If potency or a high-quality product is your goal, ethanol just isn’t your best option.
Ethanol Is Highly Flammable
Like most major solvents used for cannabis extraction (supercritical CO2 notwithstanding), ethanol is extremely flammable. It has several different flashpoints, or temperatures at which the vapors can create an ignitable mixture in the air. A lower flashpoint means that the solvent is easier to ignite. Pure, 100% ethanol has a flashpoint of just 61.88°F (room temperature), while diluted forms of ethanol have increasingly higher flashpoints. A 90% ethanol solution has a flashpoint of 63°F, and even a 60% solution can ignite at just 72°F. And as flammable as ethanol is, it’s still not as flammable as hydrocarbons. When working with these types of flammable liquids, you have to follow strict safety protocols to the letter.

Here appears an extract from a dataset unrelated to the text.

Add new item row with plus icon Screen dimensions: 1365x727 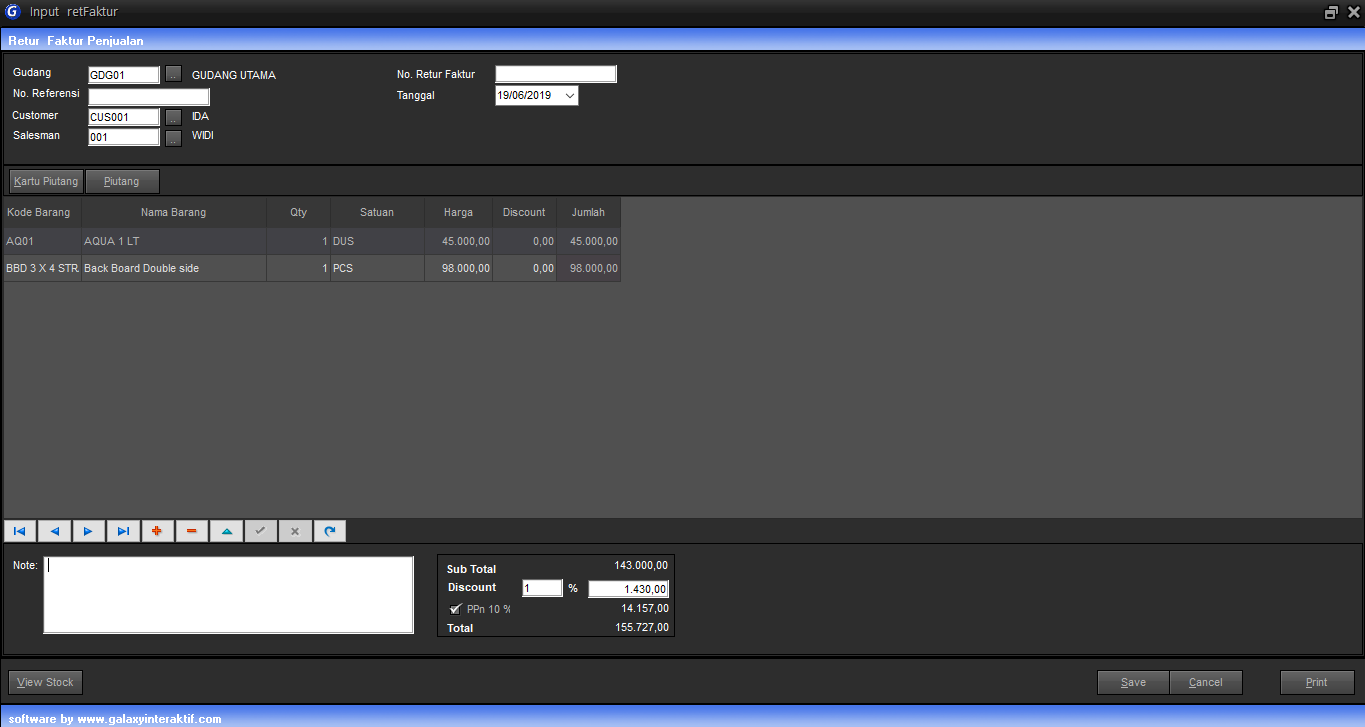pos(157,531)
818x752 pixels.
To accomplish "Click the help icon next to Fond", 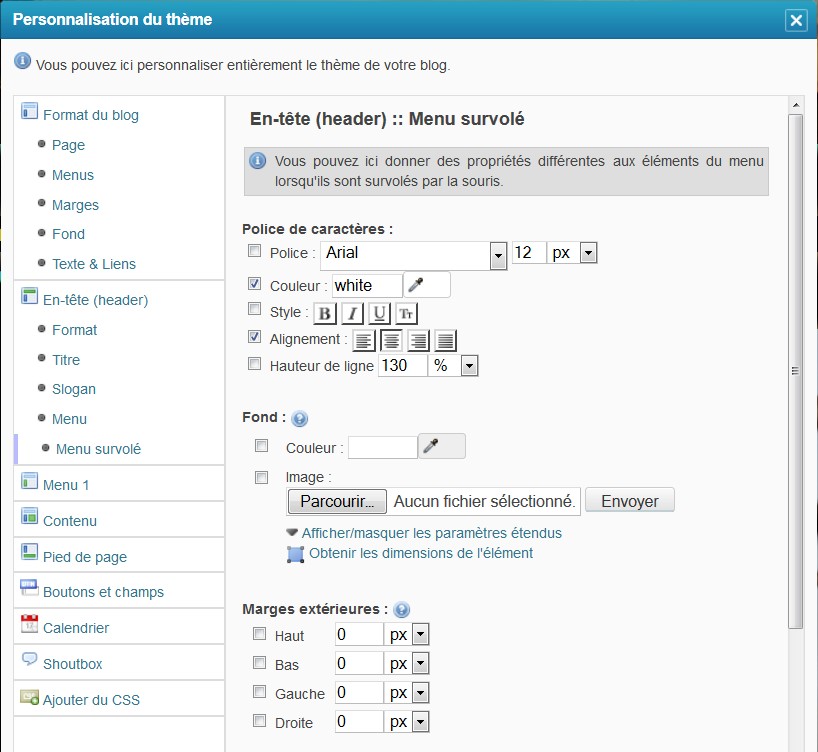I will [x=299, y=419].
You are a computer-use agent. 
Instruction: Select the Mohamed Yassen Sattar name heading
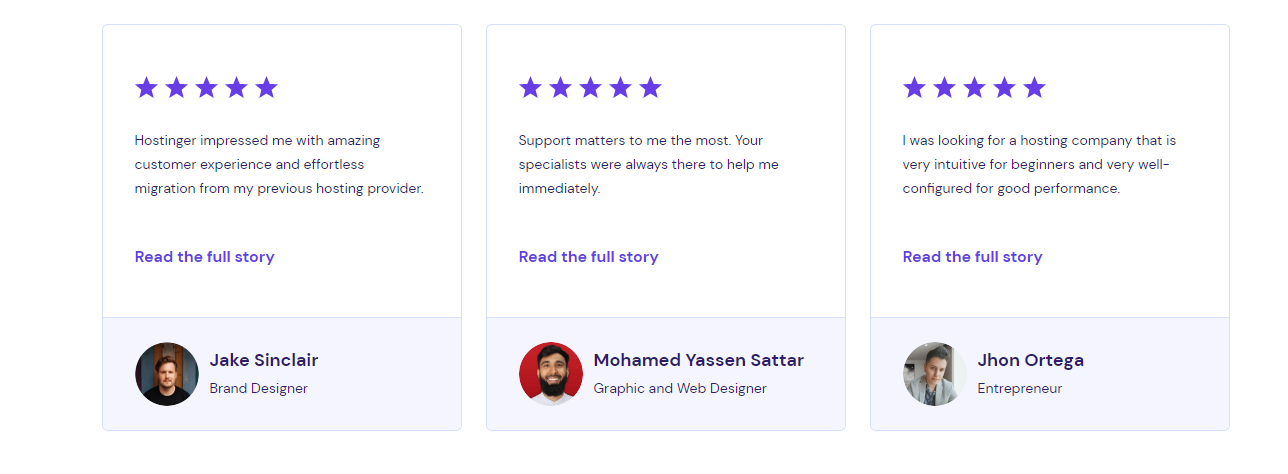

The Final Word on Ethanol Extraction
While ethanol-based extraction offers some cost, storage, and precision benefits, the cons outweigh the pros. We haven’t even gotten into the high carbon footprint, the complexities of managing the hazardous biomass waste, or the relative inability of ethanol to produce certain concentrates like sauce and shatter. Ultimately, solventless extraction remains the safest, purest, easiest, and most cost-effective extraction method for producing extracts and concentrates. It’s easy to get started (especially with the help of knowledgeable cannabis extraction consultants), it’s much easier for your company to turn a profit, and you never have to worry about residual solvents ruining your extract.